To me, this looks like something the LoopVectorizer is neglecting and
should be combining.It's not up to the vectoriser to combine code.
But it could be up to the vectoriser to generate less bloated code,
given it's a small change.That's my point above.
We should note that
1) Loop Vectorizer is not the only place that generates vectorized IR. For example, programmer's intrinsic vector code, after inlining etc. might show the same problem. Any optimizations added within LV won't be applied when other parts of the compiler is generating vectorized IR.
2) Vectorizer's main job is generating widened vector code that is easier to optimize later on, not necessarily generating highly optimized vector code on its own.
3) Cost modeling correctly (and as a result choosing good VF) is a more important problem, than performing the optimization within the vectorizer itself.
4) If cost modeling is taking optimization into account, LV has a chance of generating optimized code. That doesn't necessarily mean LV should ---- back to 1).
The last thing we want would be making LV a gigantic monolithic optimizer that is so hard to maintain.

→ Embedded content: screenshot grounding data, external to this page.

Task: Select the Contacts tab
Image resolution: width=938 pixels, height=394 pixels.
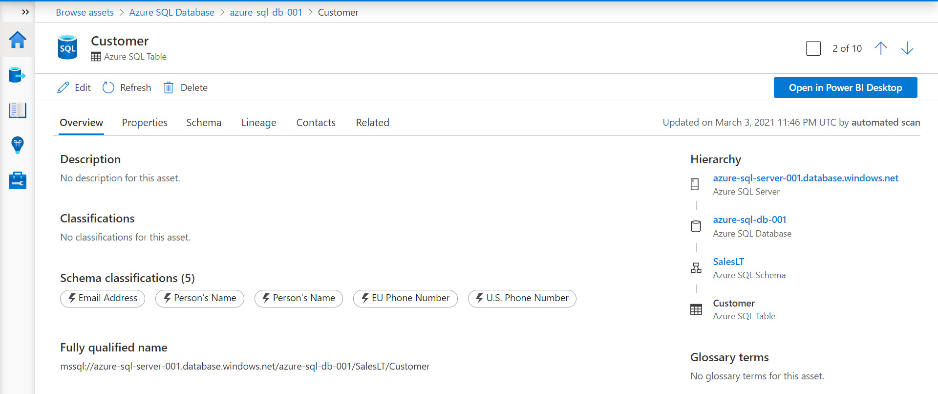Action: coord(316,123)
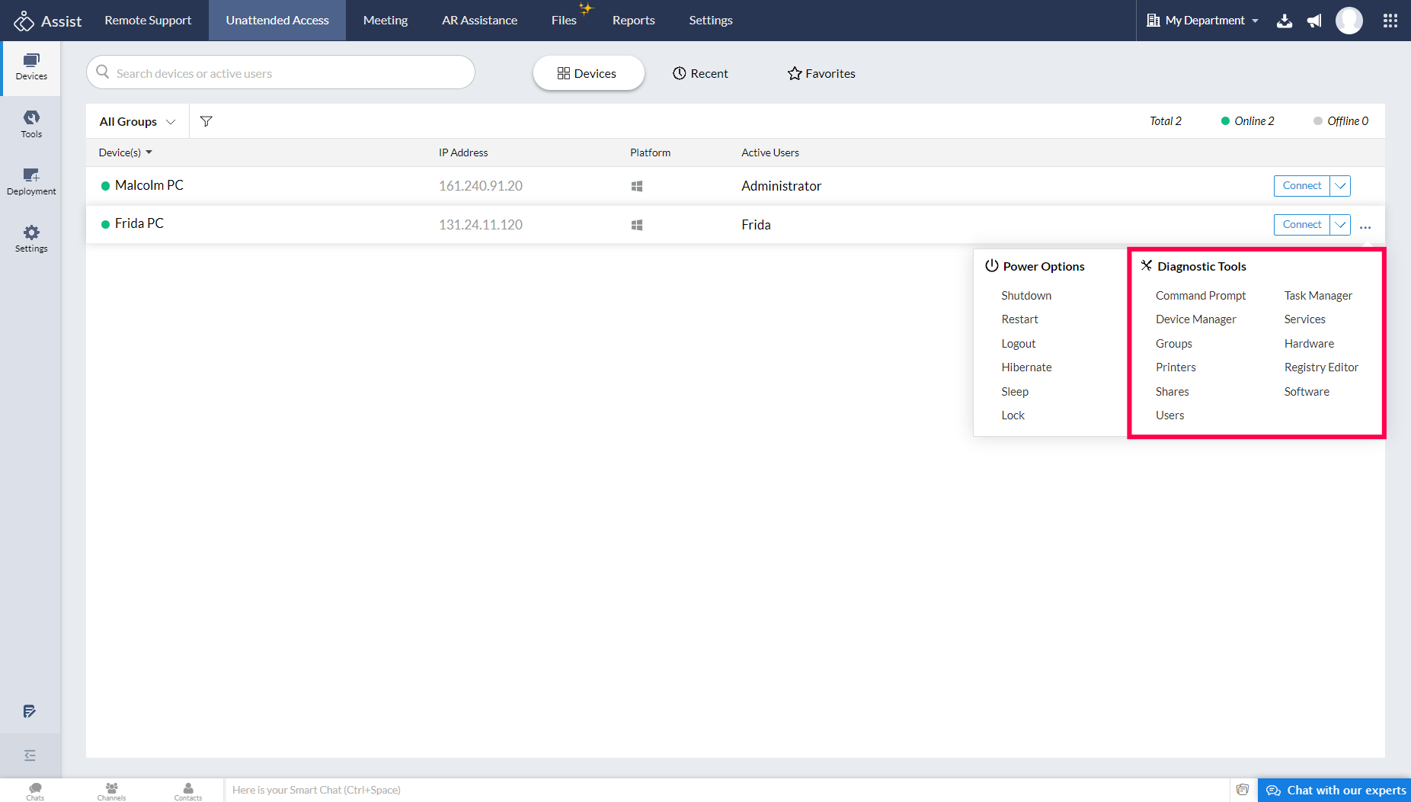Click the device search field
This screenshot has height=802, width=1411.
coord(280,73)
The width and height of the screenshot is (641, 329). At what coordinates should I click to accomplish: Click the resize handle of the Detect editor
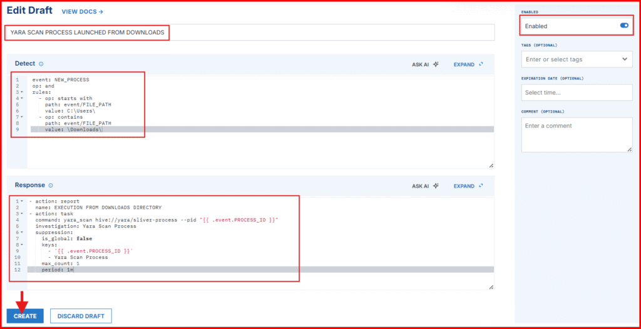coord(491,165)
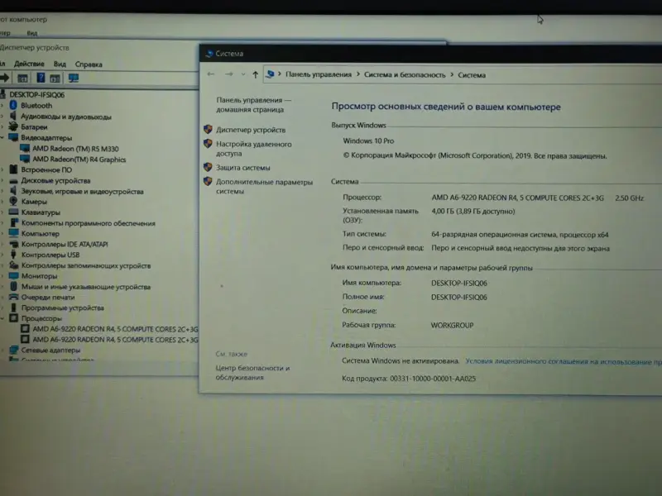Click the Камеры webcam icon

click(12, 202)
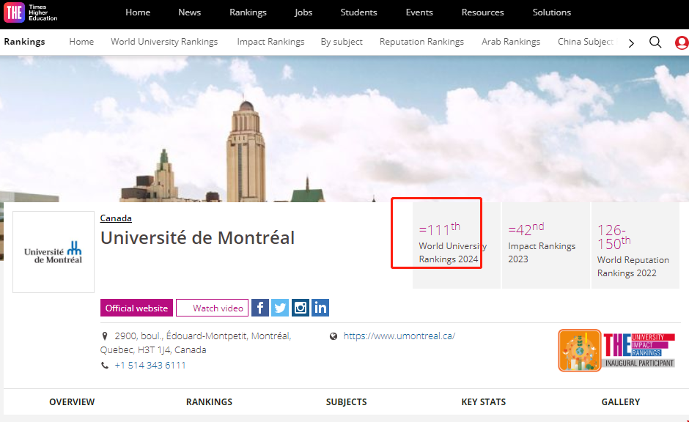Open the search magnifier icon
This screenshot has height=422, width=689.
pyautogui.click(x=655, y=42)
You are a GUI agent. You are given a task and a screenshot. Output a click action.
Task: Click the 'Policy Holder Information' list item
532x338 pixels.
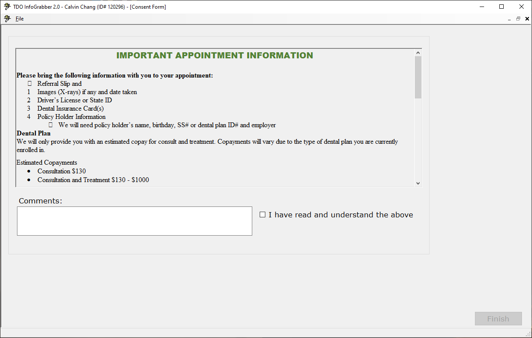pyautogui.click(x=71, y=117)
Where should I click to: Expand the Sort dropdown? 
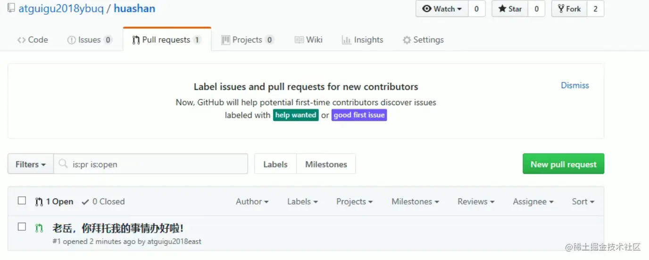click(x=583, y=202)
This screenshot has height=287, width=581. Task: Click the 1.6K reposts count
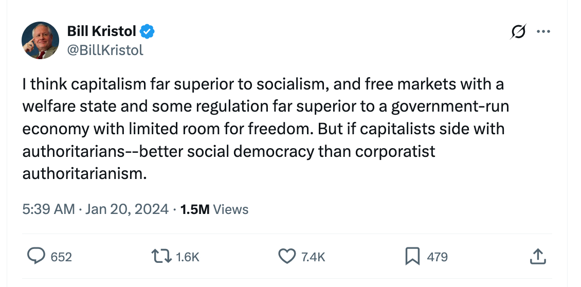click(x=187, y=257)
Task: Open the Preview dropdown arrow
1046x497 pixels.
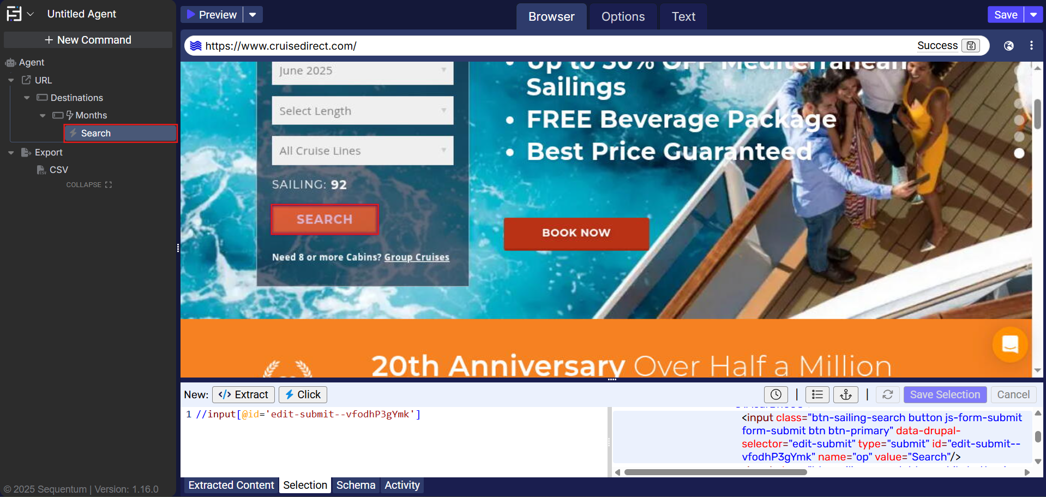Action: click(x=253, y=15)
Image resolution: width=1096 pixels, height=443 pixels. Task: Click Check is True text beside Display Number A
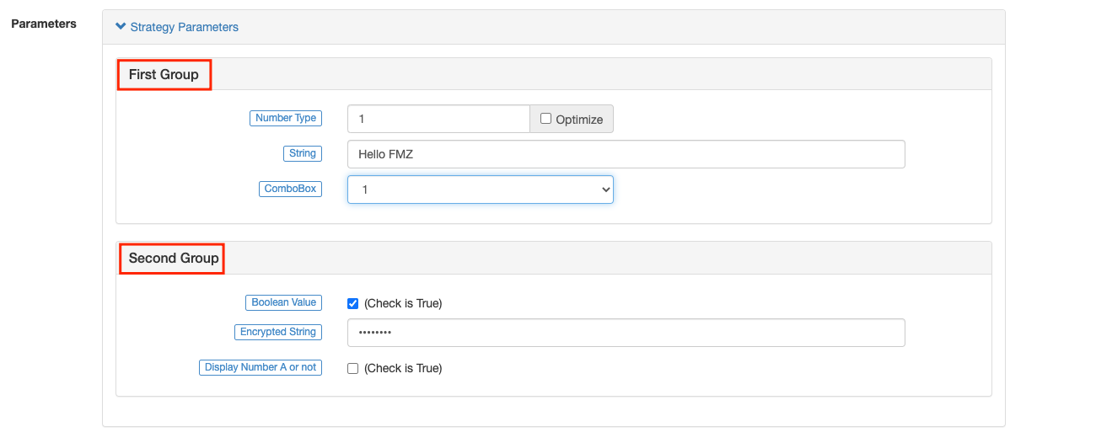(x=403, y=368)
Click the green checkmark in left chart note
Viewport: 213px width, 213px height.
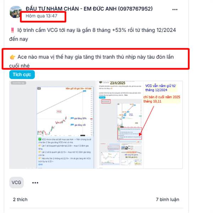pyautogui.click(x=40, y=139)
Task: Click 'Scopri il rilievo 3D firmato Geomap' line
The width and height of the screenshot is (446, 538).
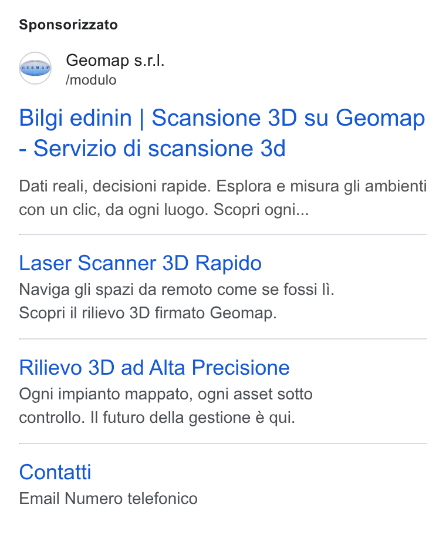Action: pos(148,313)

I think we should talk about how much complexity we would be adding for general "vectorized load/store optimization", and whether we should have a separate post-vectorizer optimizer doing it (while LV still needs to understand the cost modeling aspect of that optimization, in order to choose the right VF). This should include a discussion about moving interleave memory access optimization from LV to there. Adding a small new optimization here and there to LV can have a snowball effect.
Thanks,
Hideki